Yield and Speedup Improvements in Extensible Processors by Allocating Extra Cycles to Some Custom Instructions

In this article, we investigate the application of different techniques for mitigating the impact of process variations on the custom functional unit (CFU) of extensible processors. The techniques include using extra cycles for the CFU and extending the clock period for the extensible processor. The former technique is based on providing an extra clock cycle to those custom instructions (CIs) that have timing yields smaller than one. For this purpose, we make use of a lookup table (LUT) for each fabricated processor. Based on a post-fabrication analysis, the need for an extra clock cycle for some CIs is determined.
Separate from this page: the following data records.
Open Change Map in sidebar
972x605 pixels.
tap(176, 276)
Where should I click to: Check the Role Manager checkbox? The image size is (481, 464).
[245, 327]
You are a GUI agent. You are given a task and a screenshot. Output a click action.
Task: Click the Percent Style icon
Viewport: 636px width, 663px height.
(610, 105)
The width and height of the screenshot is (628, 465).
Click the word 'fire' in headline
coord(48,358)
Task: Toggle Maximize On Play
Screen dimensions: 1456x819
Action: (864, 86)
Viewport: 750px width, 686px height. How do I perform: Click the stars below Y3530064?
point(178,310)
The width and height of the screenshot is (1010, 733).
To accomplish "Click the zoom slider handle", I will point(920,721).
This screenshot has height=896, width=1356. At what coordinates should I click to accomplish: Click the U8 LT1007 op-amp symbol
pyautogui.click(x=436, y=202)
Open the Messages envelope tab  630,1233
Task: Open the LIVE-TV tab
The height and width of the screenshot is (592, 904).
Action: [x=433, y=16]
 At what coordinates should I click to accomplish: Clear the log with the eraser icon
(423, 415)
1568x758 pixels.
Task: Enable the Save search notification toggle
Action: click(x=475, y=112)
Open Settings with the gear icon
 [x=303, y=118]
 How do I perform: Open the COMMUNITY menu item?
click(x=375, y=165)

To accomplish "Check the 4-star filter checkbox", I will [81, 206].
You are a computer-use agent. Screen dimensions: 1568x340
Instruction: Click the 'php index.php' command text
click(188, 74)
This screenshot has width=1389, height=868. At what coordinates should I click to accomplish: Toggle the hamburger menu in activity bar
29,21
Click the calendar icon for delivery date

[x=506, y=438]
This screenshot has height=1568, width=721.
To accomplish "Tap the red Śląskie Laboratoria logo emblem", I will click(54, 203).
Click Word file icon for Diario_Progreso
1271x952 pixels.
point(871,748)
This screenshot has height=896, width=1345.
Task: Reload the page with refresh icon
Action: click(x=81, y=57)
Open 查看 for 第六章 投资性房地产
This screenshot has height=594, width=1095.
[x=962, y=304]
Consequently, the CI timing violations are prevented, and all manufactured extensible processors will work with a predefined clock cycle time. To study the effect of the objective function (used during the CI selection phase) on the efficacy of the suggested architectural technique, we investigate three different objective functions. In the second technique, the clock period extension is used to guarantee a design yield of one. Our results demonstrate that combining both techniques helps increase the speedup achieved by the extensible processor. To assess the efficacies of the proposed methods, several benchmarks from different application domains are used. Results of the study reveal that the suggested techniques provide considerable improvements in the speedups of the extensible processors when compared to those of approaches that do not consider the impact of process variations.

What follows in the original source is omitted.